The Ukrainian government remains functional, the banking system stable and the debt viable in the short term, but the war provoked by Russia plunges Ukraine into an unprecedented recession. The conflict also endangers global food security, warned the International Monetary Fund (IMF).
“At a minimum”, the Ukrainian Gross Domestic Product (GDP) will contract by around 10% in 2022 assuming a “rapid resolution” of the conflict and thanks to “substantial” international aid, according to a first estimate by the IMF.
The uncertainty surrounding these projections is “enormous”, underlines the institution. And, if the conflict were to stall, based on the history of past wars in Lebanon, Iraq, Syria or Yemen, Ukraine’s GDP could fall between 25% and 35%, much more than the 10% contraction recorded in 2015. in the context of the Crimean War.
Last year, Ukraine’s growth was however 3.2%, driven by domestic demand and exports.
But since the invasion of the country by the Russian army on February 24, “the Ukrainian economy has radically changed,” stressed Vladyslav Rashkovan, the IMF’s executive director for Ukraine in a statement to the IMF dated March 9 and published today. Monday.
“As of March 6, 202 schools, 34 hospitals, more than 1,500 homes, including buildings, tens of kilometers of roads and countless critical infrastructures in various Ukrainian cities have been totally or partially destroyed by Russian troops,” it describes on the basis of information provided by the Ukrainian government.
Airports and seaports have been closed due to “mass destruction.”
And since March 6, there was more destruction of infrastructure. On March 10, Oleg Ustenko, economic adviser to the Ukrainian president, gave a first estimate of the damage: US$100 billion.
“The war in the Ukraine, the famine in Africa”
Despite the extensive damage, the government and the country have continued to function until now. “The banks are open, they even work on weekends,” Rashkovan told the IMF on March 9.
The IMF estimates that, in the short term, the sustainability of the Ukrainian debt “does not seem to be threatened”.
“Preliminary data showed that as of March 1, 2022, Ukraine’s international reserves amounted to $27.5 billion, an amount sufficient for Ukraine to meet its commitments,” Rashkovan detailed.

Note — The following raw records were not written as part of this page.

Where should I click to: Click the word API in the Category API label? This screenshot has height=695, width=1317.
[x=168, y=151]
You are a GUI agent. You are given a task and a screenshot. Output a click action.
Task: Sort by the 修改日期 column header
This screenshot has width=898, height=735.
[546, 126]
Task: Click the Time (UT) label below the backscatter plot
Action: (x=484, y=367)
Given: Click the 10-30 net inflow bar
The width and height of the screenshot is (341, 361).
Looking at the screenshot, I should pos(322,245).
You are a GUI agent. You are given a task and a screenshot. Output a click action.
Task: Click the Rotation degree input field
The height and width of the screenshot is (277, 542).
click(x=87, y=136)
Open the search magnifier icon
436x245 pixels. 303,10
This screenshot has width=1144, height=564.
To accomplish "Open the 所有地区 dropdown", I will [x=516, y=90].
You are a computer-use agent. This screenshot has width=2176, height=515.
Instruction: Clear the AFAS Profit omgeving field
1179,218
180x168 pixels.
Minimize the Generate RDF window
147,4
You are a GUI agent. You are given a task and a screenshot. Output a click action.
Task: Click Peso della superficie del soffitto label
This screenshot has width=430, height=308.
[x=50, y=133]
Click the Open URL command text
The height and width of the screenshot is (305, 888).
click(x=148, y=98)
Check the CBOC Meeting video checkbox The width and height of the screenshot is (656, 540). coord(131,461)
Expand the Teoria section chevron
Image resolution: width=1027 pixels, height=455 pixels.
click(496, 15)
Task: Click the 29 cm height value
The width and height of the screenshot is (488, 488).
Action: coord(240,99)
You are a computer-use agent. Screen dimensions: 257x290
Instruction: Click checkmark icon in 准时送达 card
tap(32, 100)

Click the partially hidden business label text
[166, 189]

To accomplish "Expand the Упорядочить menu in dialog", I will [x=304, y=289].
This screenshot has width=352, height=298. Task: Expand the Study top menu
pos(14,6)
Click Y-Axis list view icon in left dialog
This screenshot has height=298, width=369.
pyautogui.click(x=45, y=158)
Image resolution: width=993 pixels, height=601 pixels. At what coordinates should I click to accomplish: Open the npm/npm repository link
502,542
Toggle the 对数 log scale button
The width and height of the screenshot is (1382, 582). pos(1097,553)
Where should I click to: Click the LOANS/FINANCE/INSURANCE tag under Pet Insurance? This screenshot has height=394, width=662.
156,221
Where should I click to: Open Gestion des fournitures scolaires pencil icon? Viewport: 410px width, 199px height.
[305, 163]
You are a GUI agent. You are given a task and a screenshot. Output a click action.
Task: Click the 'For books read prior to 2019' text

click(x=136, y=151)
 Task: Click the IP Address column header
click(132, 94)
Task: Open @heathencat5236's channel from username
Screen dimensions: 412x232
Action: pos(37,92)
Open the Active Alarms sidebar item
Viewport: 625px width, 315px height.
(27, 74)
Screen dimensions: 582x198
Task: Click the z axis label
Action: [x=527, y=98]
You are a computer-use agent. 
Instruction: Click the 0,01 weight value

Beyond the human and economic losses, the IMF is concerned about the consequences throughout the world.
In less than three weeks of conflict, the prices of energy and raw materials, including agricultural ones, have skyrocketed. For an agricultural commodity like wheat, the effects could be even more dramatic, warns the Washington-based multilateral institution.
“Disruptions in the spring agricultural season (boreal) could hamper exports as well as growth and jeopardize global food security,” the report’s authors note.
This is because Ukraine, the “breadbasket of Europe”, and Russia are among the world’s largest wheat exporters. Between them they account for around a third of world cereal trade. Most of the Ukrainian wheat is exported in the summer and autumn from the northern hemisphere.
The longer the war lasts, the more exports will be compromised, with an impact on current and future reserves.
“Export disruptions in the Black Sea have immediate effects for countries like Egypt, which are heavily dependent on grain imports from Russia and Ukraine,” the World Food Program (WFP) said in a report published on Friday.
And beyond the countries that receive cereals from the Black Sea, “those that depend heavily on cereal imports are in the front line” of risk, since the internal prices of food rise, as a consequence of the increase in prices. on world markets, adds the United Nations food aid agency.
The impact will be strong in countries like Afghanistan, Ethiopia, Syria and Yemen “because of their dependence on wheat,” he warns.
“War in Ukraine means famine in Africa,” Kristalina Georgieva, managing director of the IMF, lamented on CBS News on Sunday.